- Data provided:

◆ ◆ ◆ ◆ ◆ ◆ ◆

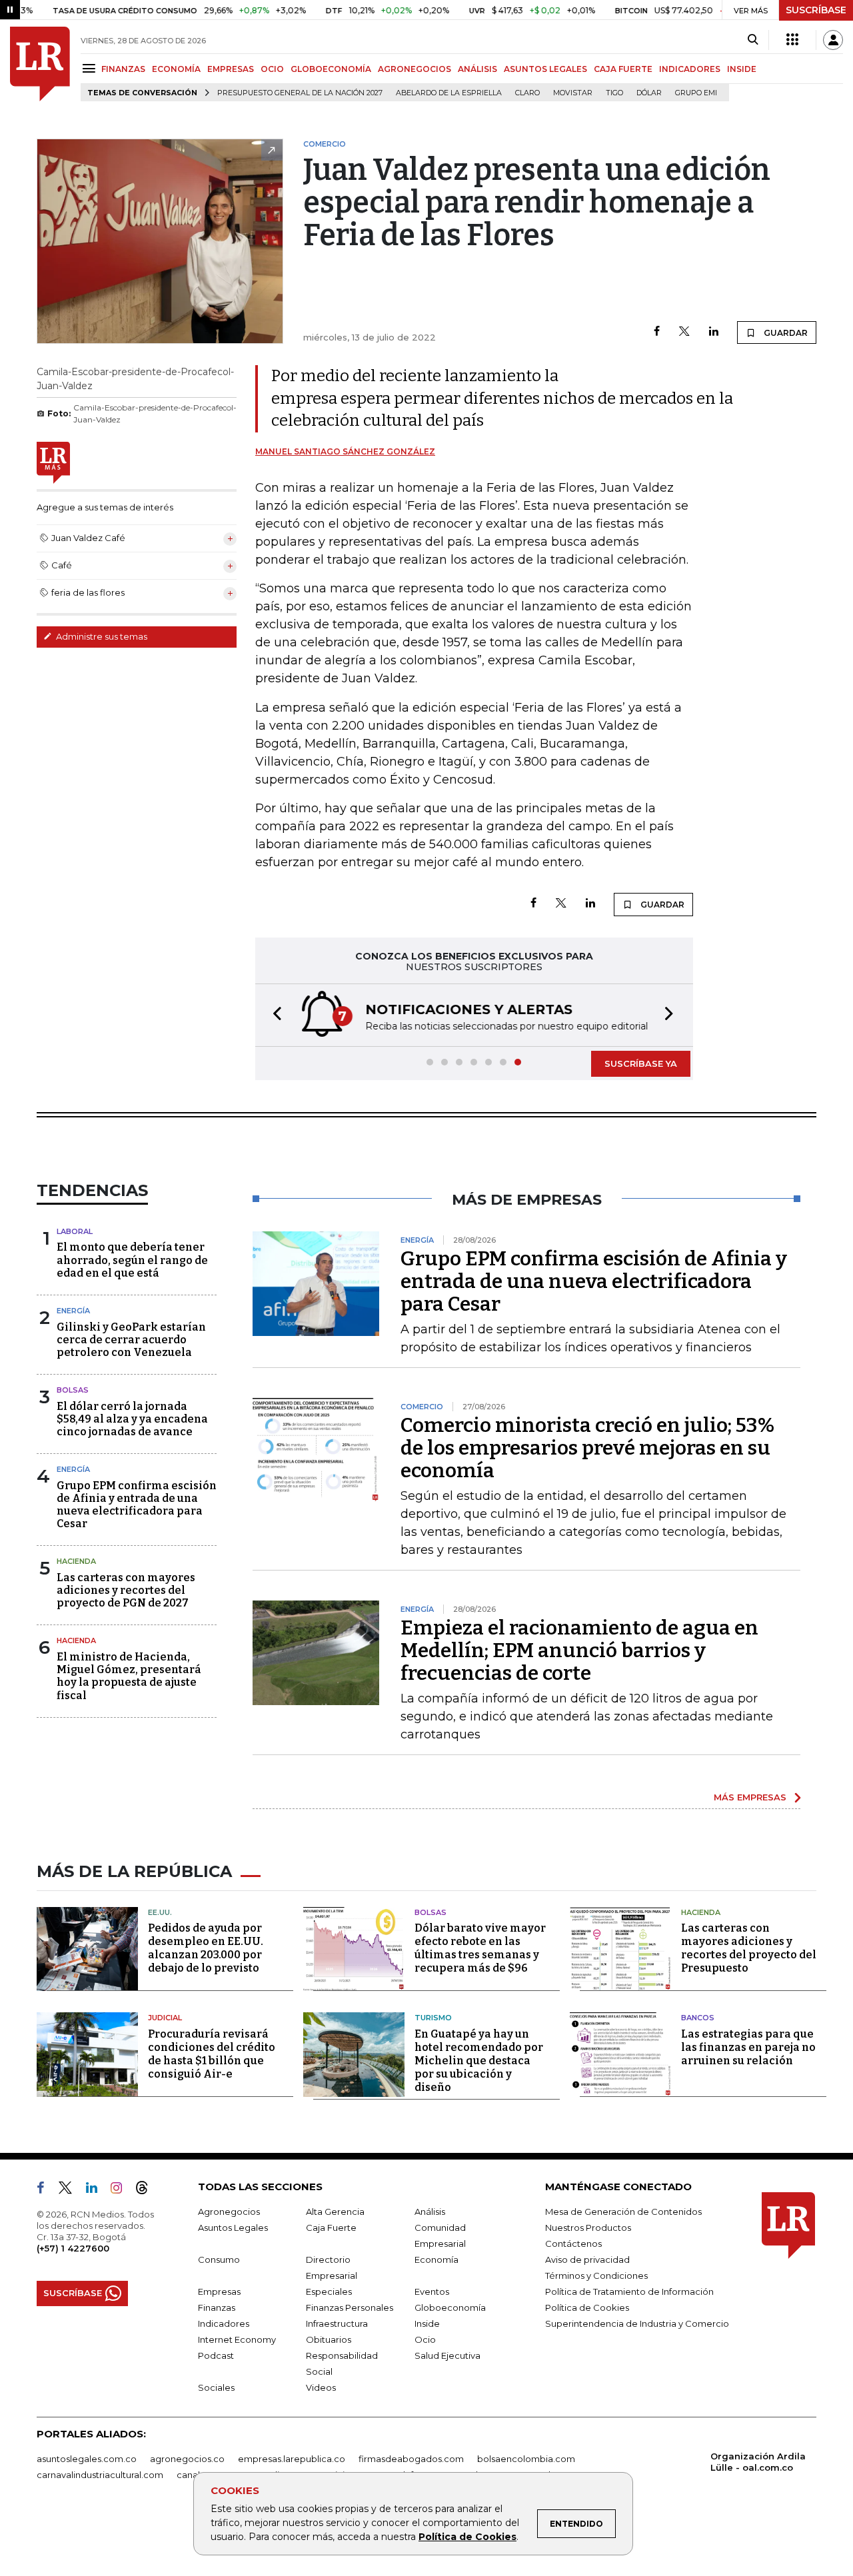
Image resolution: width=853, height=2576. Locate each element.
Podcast (216, 2355)
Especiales (329, 2291)
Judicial (165, 2017)
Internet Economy (237, 2339)
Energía (73, 1310)
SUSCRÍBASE (816, 10)
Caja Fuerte (331, 2227)
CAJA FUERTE (623, 69)
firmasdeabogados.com (411, 2458)
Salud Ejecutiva (447, 2355)
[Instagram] (122, 2190)
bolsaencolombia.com (526, 2458)
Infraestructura (337, 2323)
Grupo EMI (696, 93)
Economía (436, 2259)
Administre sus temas (100, 636)
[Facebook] (657, 332)
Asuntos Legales (233, 2227)
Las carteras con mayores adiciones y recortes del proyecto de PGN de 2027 (126, 1590)
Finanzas (216, 2307)
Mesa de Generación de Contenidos (623, 2211)
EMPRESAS (230, 69)
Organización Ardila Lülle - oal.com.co (758, 2462)
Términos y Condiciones (596, 2275)
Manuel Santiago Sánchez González (345, 451)
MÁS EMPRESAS (750, 1797)
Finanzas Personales (349, 2307)
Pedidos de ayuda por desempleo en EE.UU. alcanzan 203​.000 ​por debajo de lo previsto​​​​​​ (205, 1948)
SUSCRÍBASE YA (640, 1063)
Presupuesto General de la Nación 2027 (300, 93)
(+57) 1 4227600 (73, 2248)
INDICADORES (689, 69)
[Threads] (147, 2190)
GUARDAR (785, 333)
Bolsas (73, 1390)
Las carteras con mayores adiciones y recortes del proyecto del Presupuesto (748, 1948)
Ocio (425, 2339)
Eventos (432, 2291)
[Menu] (91, 68)
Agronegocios (229, 2211)
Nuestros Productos (588, 2227)
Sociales (216, 2387)
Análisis (430, 2211)
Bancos (697, 2017)
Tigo (614, 93)
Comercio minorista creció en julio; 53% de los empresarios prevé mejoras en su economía (587, 1448)
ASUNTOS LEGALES (545, 69)
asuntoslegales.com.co (87, 2458)
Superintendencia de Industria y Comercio (637, 2323)
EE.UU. (160, 1912)
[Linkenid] (97, 2190)
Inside (427, 2323)
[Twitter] (684, 332)
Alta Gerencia (335, 2211)
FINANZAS (123, 69)
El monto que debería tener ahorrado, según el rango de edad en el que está (132, 1260)
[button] (273, 1015)
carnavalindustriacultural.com (100, 2474)
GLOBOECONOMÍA (331, 69)
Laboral (75, 1231)
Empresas (219, 2291)
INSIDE (741, 69)
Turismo (433, 2017)
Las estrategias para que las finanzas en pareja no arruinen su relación (748, 2047)
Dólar (649, 93)
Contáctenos (573, 2243)
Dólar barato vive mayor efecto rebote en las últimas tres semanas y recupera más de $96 (480, 1948)
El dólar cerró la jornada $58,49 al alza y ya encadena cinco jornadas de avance (132, 1419)
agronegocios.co (187, 2458)
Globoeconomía (450, 2307)
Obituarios (328, 2339)
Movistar (572, 93)
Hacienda (76, 1561)
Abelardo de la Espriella (449, 93)
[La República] (40, 64)
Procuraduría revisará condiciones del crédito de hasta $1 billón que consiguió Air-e (211, 2054)
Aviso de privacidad (587, 2259)
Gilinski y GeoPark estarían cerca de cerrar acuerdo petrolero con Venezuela (131, 1340)
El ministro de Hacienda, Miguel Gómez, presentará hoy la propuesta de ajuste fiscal (129, 1676)
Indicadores (223, 2323)
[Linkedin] (713, 332)
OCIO (272, 69)
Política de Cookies (467, 2537)
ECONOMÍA (176, 69)
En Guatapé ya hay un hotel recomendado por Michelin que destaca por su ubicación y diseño (479, 2061)
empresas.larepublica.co (291, 2458)
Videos (321, 2387)
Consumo (219, 2259)
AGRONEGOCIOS (414, 69)
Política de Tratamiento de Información (629, 2291)
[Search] (753, 40)
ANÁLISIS (477, 69)
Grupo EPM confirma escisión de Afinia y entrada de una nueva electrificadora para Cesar (137, 1505)
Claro (527, 93)
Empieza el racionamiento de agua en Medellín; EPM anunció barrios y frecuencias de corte (579, 1650)
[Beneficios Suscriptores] (792, 40)
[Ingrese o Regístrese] (833, 40)
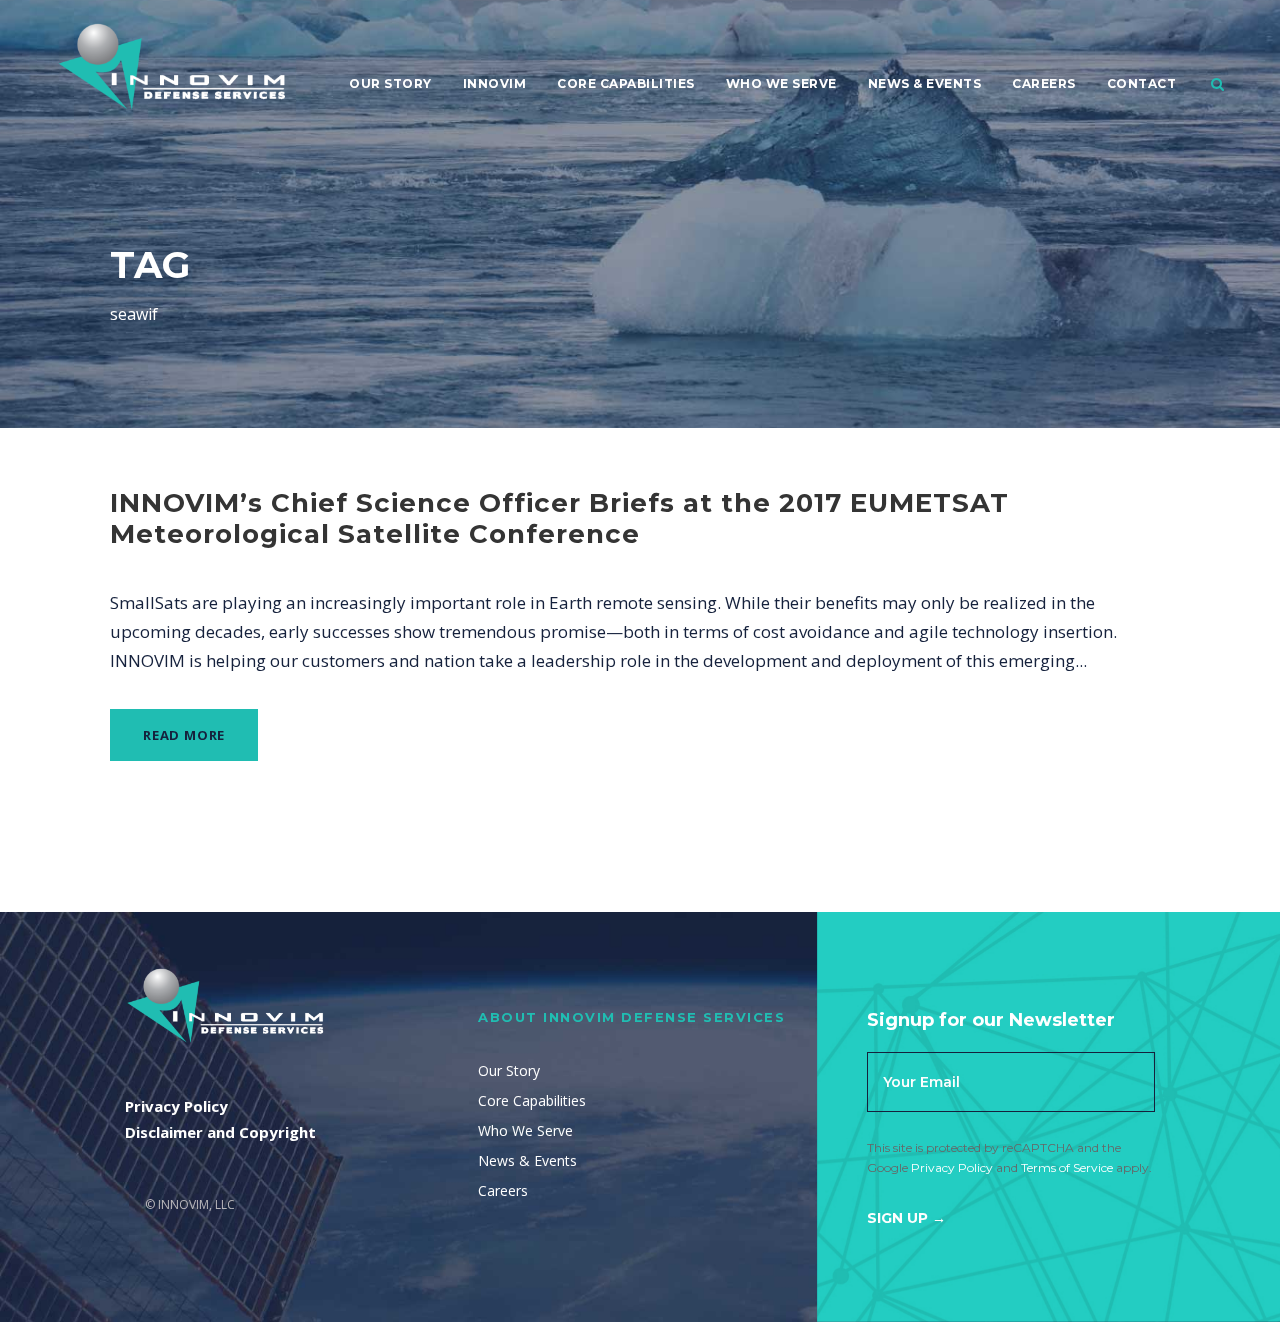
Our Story (390, 83)
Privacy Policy (952, 1167)
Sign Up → (906, 1218)
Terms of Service (1067, 1167)
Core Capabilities (626, 83)
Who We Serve (781, 83)
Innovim (495, 83)
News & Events (925, 83)
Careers (1044, 83)
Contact (1142, 83)
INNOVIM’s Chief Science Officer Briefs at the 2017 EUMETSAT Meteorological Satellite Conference (559, 518)
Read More (184, 735)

◆ ◆ ◆ ◆ ◆ ◆ ◆

- Exercise directions: Search the entries for the word "carteras" and show every line that has it.

- Answer space:
Las carteras con mayores adiciones y recortes del proyecto de PGN de 2027 (126, 1590)
Las carteras con mayores adiciones y recortes del proyecto del Presupuesto (748, 1948)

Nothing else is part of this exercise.